- **Text under study**
Thursday 25 July 2013

Off with their benefits

I have to admit to falling prey to despair in the face of the latest example of incredible idiocy from those in charge of what is ironically known as "welfare". This month a blanket regime for "jobless" beneficiaries (including the ones already working extremely hard looking after people who have to be looked after) came into force.

Now we're seeing exactly how stupid this regime is. Grandparents - especially grandmothers - who have stepped in to take care of children bereft of their parents' care through death, illness or dereliction are being hounded to enrol in jobseeker courses, work out their "long-term career goals" and hunt for non-existent jobs. NO job could be more important or useful not just to their grandkids but to the rest of us as well, or save taxpayers more money, than the job they're currently doing - and for which they have in many cases already sacrificed their own earnings and any prospect of retirement.

But none of that seems to mean anything to those running the new regime. Today's Dominion Post reported.on the case of Denise Herman of Dannevirke, who has "single-handedly raised three of her grandchildren, and another foster daughter, for more than a decade."

- **Exercise requirements**
Carry the piece above on welfare rules for grandparents raising grandchildren further, starting right after its last sentence.

- **Extracted information**
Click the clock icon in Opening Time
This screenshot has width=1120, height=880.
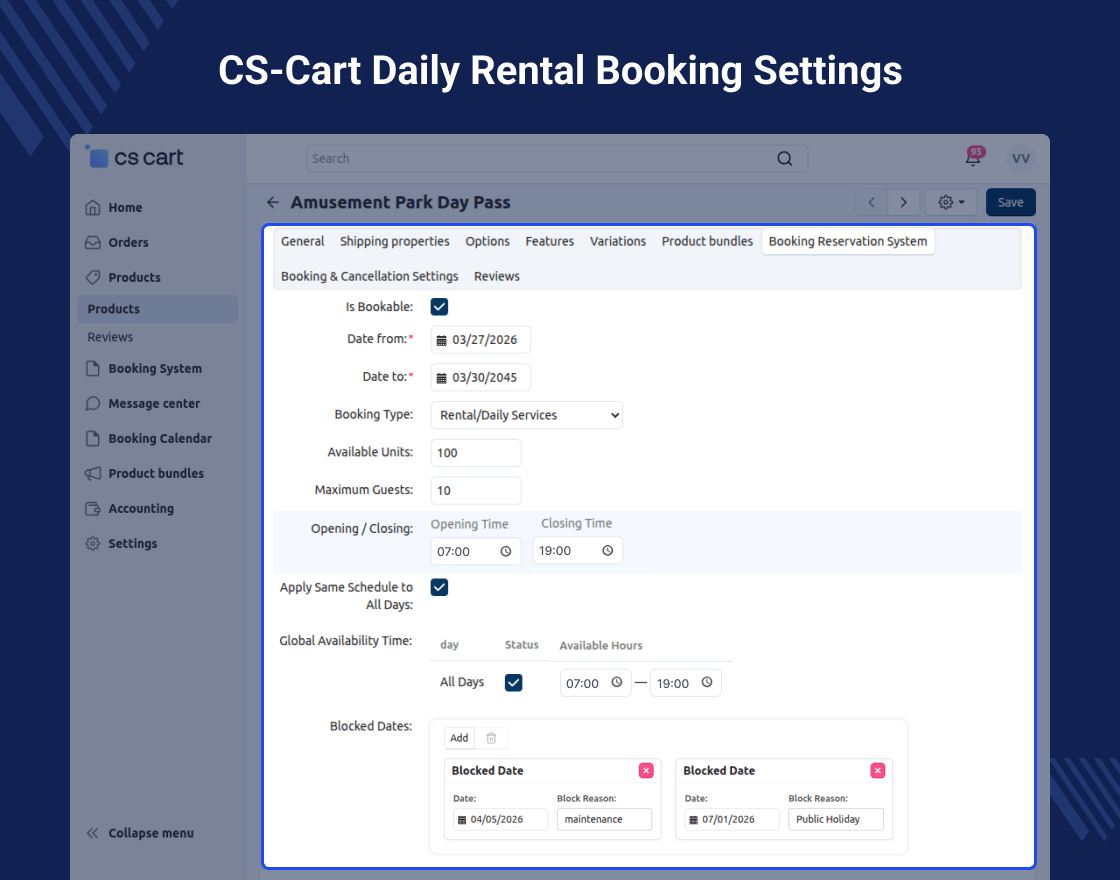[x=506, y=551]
---
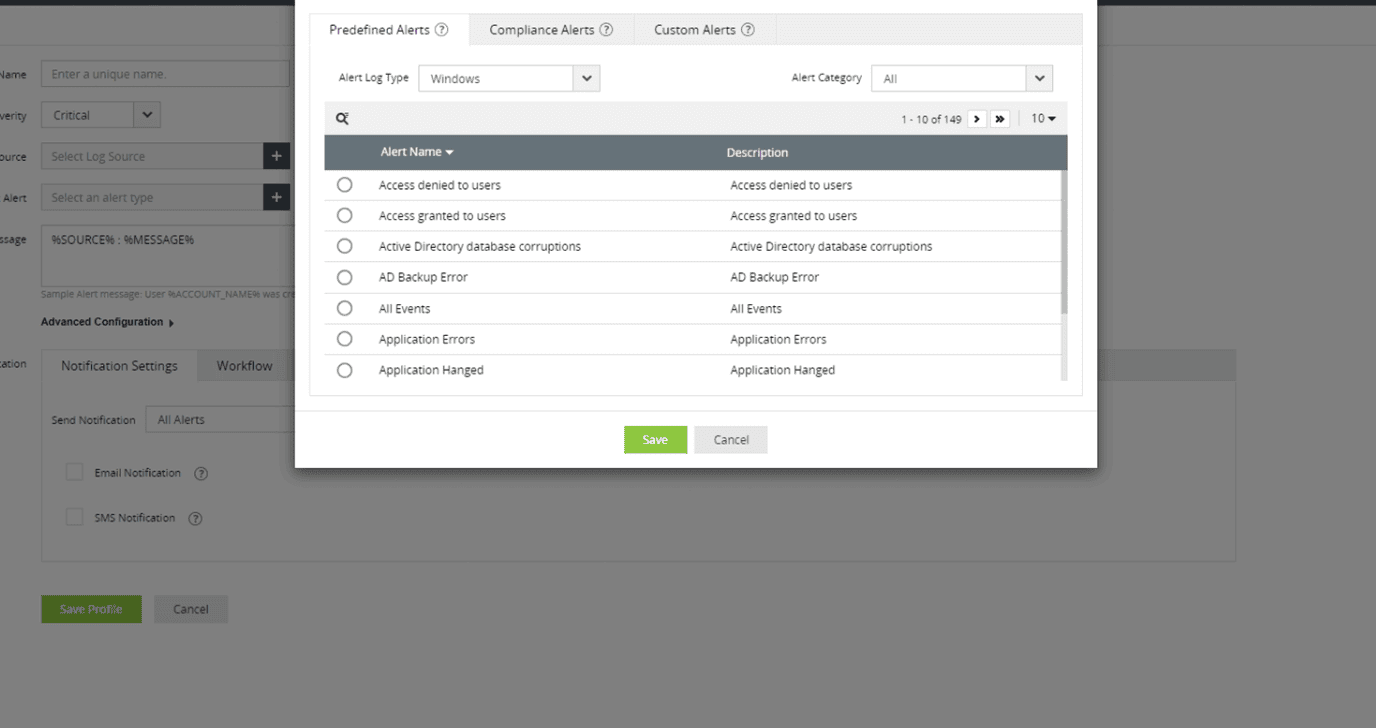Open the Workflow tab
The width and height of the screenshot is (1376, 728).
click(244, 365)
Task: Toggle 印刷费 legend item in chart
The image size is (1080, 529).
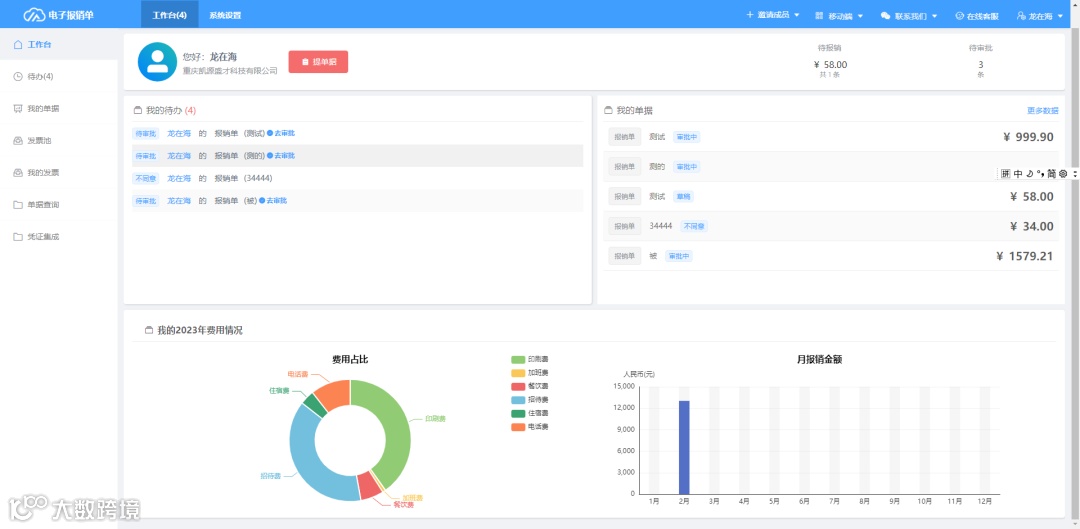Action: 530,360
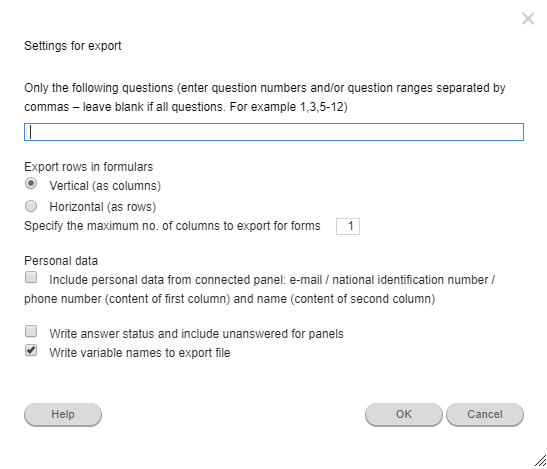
--
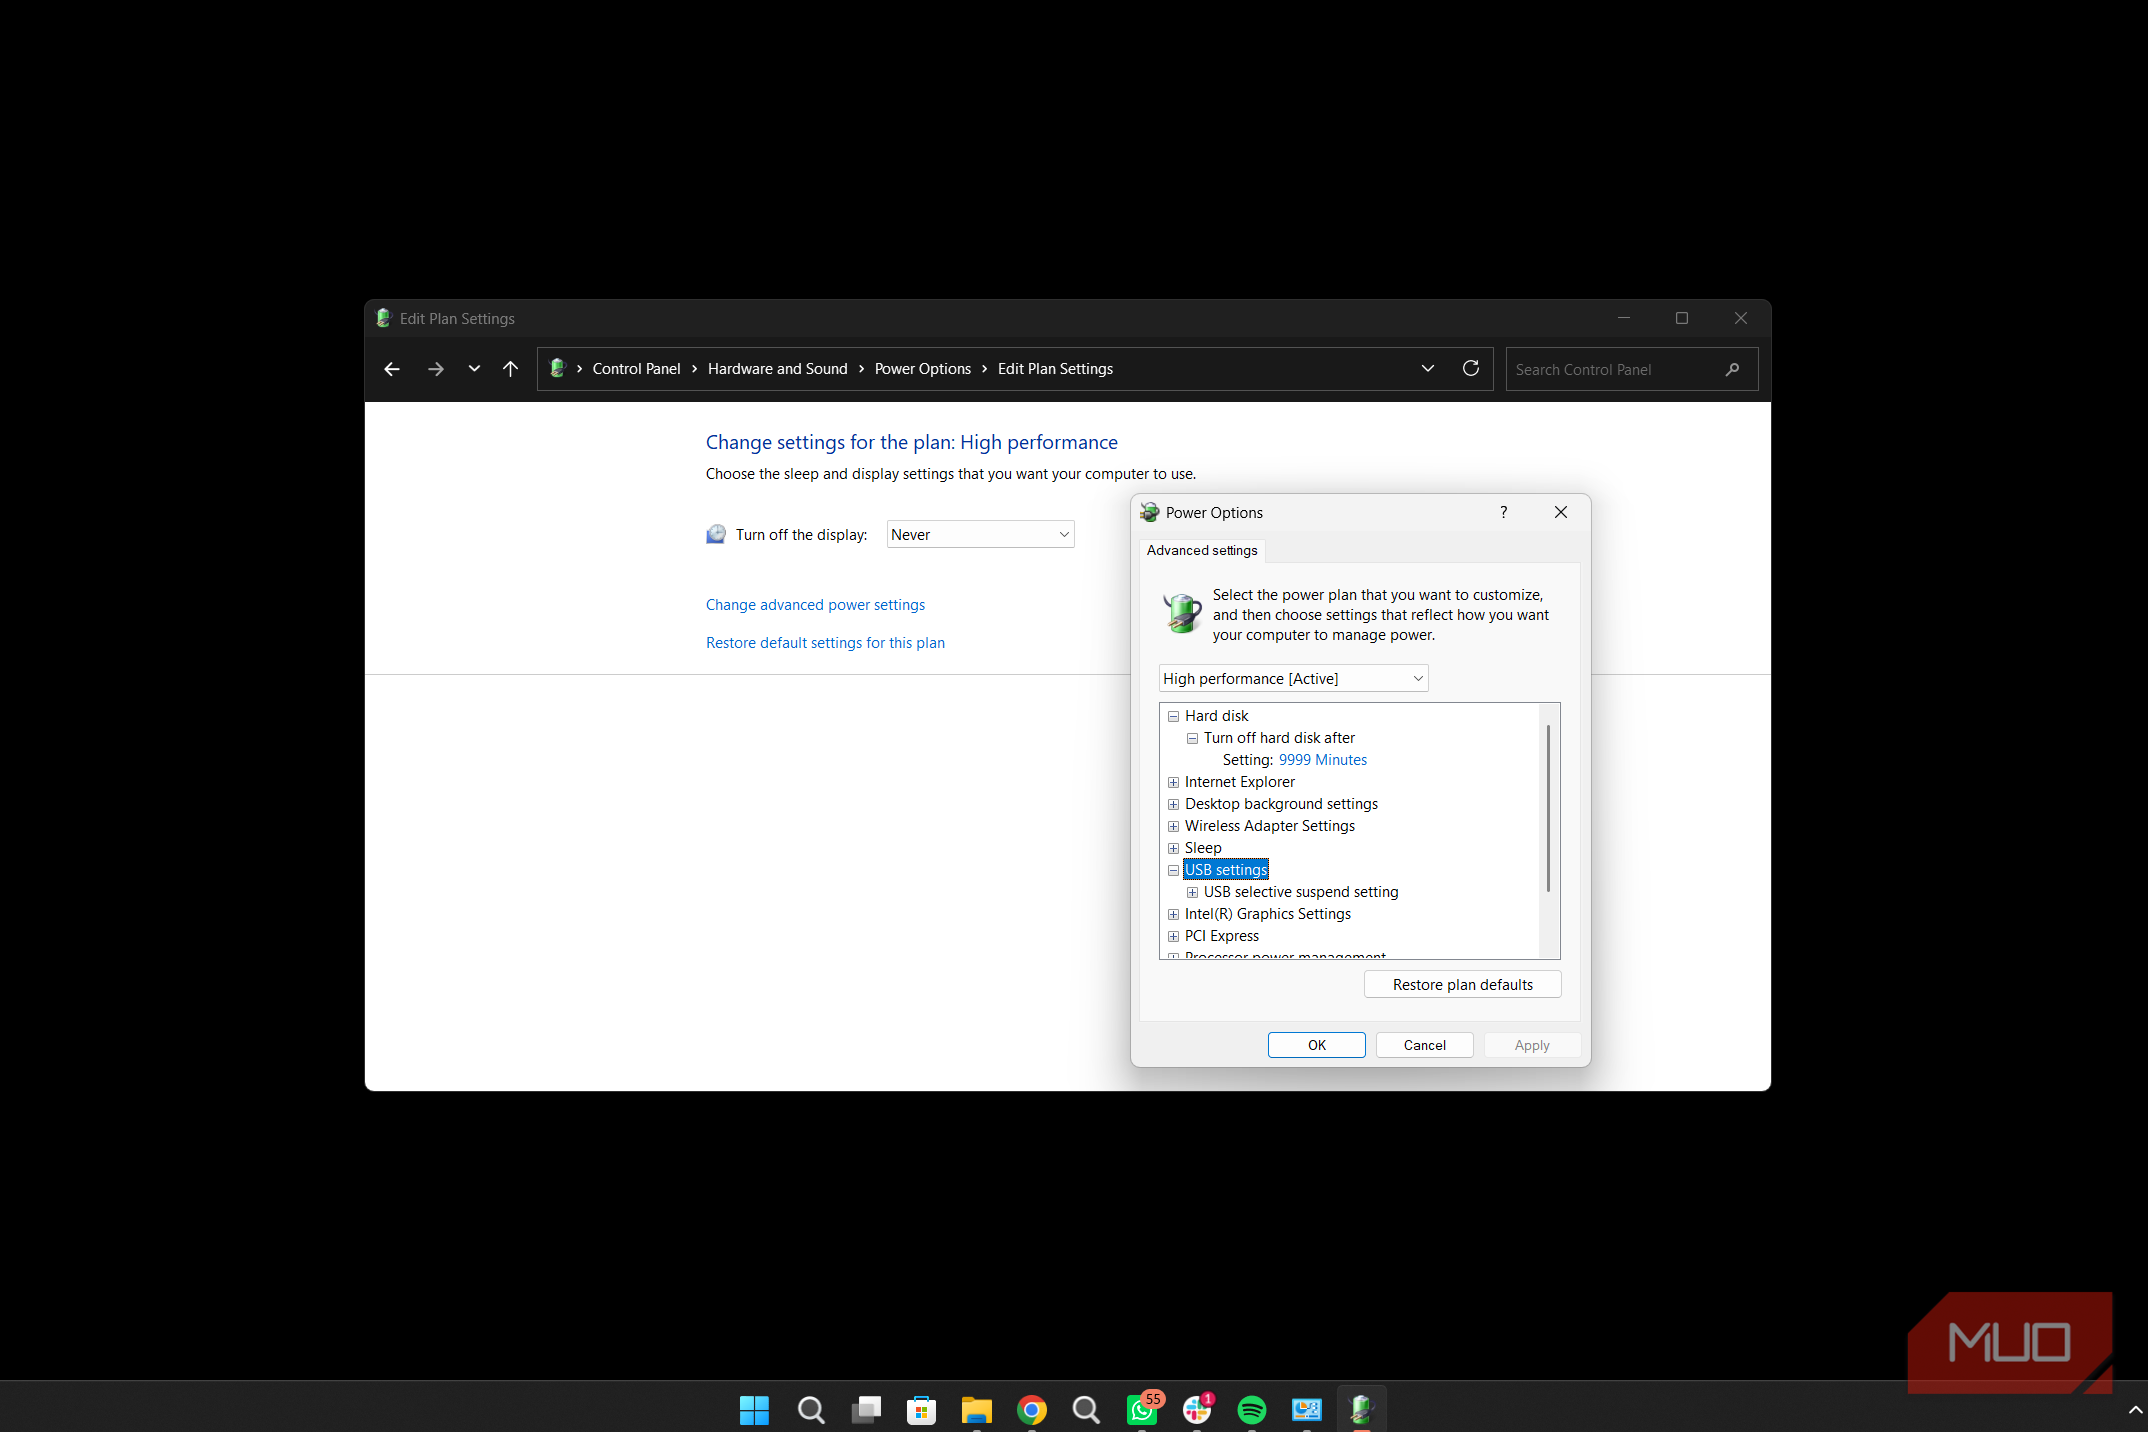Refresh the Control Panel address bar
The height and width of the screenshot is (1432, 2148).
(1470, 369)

- **Written answer**
"Along the way, she has sacrificed her business, relationship and house to keep them out of foster care. She rescued her grandchildren from their parents after a Child, Youth and Family intervention. She said the parents struggled with drug addiction and spent time in prison. 'Without me, the kids would have been in foster care.'She has been able to care for them with the help of the domestic purposes and unsupported child benefits. She describes it as a fulltime occupation. On Monday, she will turn 64, and in a year she will be eligible for superannuation.But that has not stopped Work and Income telling her last month that she needed to look for a job or face having her support cut. She was enrolled in a six-month job-training course and asked to describe her skills, the last school she attended and her long-term career goals.'My long-term goal is to finally have some peace and rest,' she said. 'What a waste of money paying some training provider.'The Ministry of Social Development would not comment without a privacy waiver, which could not be obtained before publication."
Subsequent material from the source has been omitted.